**WORK REQUIRED:** Starting with the line that contains "UEFA.com (62, 1274)" and stopping after the line that contains "Teams (417, 870)", copy the entries below exactly. Include nothing else.
(SUPPLIED INFORMATION)
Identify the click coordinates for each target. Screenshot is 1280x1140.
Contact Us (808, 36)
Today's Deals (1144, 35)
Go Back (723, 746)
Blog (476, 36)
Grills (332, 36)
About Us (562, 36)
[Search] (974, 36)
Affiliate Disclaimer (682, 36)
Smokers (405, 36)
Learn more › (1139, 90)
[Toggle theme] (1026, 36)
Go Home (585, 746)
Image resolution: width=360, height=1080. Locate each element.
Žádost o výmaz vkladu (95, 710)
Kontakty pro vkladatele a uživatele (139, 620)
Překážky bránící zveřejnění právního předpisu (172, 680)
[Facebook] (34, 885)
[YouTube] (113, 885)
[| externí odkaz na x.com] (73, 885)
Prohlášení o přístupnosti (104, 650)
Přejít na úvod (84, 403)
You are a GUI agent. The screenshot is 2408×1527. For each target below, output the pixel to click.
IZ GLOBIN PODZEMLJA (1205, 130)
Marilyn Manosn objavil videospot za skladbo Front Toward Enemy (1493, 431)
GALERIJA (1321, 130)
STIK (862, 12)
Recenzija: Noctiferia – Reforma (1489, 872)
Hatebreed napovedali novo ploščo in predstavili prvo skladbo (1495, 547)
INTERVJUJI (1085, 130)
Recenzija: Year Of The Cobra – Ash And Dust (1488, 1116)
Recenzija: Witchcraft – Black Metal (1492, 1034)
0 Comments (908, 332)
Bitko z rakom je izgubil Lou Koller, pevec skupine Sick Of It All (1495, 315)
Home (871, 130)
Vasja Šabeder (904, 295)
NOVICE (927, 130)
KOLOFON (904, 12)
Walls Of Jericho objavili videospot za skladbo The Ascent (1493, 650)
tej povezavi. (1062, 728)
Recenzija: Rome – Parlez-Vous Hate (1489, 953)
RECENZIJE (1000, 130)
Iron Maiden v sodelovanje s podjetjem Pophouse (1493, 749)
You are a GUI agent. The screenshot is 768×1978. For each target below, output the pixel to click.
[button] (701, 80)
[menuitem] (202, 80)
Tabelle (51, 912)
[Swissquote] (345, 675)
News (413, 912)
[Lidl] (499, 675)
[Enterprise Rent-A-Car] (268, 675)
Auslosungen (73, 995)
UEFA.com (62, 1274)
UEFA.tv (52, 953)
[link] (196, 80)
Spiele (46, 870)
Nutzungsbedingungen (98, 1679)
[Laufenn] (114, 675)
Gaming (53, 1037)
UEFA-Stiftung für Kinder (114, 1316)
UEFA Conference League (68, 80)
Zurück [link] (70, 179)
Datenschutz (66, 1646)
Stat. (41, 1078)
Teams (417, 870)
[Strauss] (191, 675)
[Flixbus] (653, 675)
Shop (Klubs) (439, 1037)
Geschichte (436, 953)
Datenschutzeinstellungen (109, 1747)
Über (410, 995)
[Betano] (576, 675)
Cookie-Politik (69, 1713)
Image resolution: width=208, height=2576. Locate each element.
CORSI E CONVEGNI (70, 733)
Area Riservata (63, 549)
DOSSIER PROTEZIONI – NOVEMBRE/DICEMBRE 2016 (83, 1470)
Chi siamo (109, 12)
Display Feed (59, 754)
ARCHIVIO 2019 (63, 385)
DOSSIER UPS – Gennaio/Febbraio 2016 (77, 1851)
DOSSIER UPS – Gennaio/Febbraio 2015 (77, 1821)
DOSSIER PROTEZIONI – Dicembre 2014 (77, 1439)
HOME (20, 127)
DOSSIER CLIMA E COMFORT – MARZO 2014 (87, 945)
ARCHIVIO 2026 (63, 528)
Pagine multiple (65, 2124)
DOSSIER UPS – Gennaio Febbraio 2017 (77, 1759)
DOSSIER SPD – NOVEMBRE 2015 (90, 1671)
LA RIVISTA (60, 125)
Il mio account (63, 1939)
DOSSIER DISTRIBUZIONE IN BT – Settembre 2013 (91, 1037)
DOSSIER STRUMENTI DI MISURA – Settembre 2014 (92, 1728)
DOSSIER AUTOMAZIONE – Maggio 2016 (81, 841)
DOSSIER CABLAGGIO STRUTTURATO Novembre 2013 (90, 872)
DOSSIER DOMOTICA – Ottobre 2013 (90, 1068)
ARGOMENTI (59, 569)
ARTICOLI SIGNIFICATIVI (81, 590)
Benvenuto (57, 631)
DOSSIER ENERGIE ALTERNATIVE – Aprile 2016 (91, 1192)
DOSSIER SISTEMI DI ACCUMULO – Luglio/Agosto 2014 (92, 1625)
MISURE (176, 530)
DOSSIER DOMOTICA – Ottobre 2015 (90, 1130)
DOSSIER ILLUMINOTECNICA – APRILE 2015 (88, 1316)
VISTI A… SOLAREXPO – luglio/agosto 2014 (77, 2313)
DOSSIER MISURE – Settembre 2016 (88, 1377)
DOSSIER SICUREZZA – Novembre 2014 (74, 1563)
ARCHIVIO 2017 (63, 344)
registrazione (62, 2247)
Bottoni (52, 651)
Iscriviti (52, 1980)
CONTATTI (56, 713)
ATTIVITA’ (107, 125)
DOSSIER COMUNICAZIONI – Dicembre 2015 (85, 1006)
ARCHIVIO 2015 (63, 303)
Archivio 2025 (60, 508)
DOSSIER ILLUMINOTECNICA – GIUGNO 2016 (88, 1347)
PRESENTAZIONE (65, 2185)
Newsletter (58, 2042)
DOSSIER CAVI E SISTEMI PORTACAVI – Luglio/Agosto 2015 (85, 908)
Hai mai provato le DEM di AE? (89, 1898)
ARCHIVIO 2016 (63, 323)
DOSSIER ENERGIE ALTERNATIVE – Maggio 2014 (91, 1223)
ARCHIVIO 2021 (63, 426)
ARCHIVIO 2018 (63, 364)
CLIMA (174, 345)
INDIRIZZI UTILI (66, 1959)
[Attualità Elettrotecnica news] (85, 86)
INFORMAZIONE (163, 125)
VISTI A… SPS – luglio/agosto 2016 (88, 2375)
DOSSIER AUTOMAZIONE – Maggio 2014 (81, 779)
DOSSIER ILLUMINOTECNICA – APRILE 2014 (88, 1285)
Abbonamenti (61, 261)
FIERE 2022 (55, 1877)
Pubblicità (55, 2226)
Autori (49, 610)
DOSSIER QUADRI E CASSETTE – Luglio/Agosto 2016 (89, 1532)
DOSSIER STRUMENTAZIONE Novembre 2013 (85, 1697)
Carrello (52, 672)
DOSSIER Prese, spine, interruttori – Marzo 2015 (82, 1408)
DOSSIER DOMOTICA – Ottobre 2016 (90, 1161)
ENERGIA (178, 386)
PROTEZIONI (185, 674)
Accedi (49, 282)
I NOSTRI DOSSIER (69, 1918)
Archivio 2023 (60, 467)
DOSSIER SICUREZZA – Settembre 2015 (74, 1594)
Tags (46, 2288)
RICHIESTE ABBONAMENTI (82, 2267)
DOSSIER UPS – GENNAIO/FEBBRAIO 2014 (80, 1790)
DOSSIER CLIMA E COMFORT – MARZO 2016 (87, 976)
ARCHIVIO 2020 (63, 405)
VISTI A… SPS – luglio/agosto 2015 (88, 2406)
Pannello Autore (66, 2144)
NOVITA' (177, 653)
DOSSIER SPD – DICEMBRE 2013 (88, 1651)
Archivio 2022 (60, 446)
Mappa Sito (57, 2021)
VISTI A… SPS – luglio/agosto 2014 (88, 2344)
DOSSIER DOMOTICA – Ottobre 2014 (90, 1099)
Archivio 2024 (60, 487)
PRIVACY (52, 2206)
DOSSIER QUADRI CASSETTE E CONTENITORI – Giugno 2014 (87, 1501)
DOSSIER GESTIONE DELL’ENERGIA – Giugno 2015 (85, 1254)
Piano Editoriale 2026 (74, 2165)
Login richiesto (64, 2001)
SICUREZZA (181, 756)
(End SUPPLIED INFORMATION)
**PROBLEM SOLUTION:**
UEFA.com (62, 1274)
UEFA.tv (52, 953)
[link] (196, 80)
Spiele (46, 870)
Nutzungsbedingungen (98, 1679)
[Laufenn] (114, 675)
Gaming (53, 1037)
UEFA-Stiftung für Kinder (114, 1316)
UEFA Conference League (68, 80)
Zurück [link] (70, 179)
Datenschutz (66, 1646)
Stat. (41, 1078)
Teams (417, 870)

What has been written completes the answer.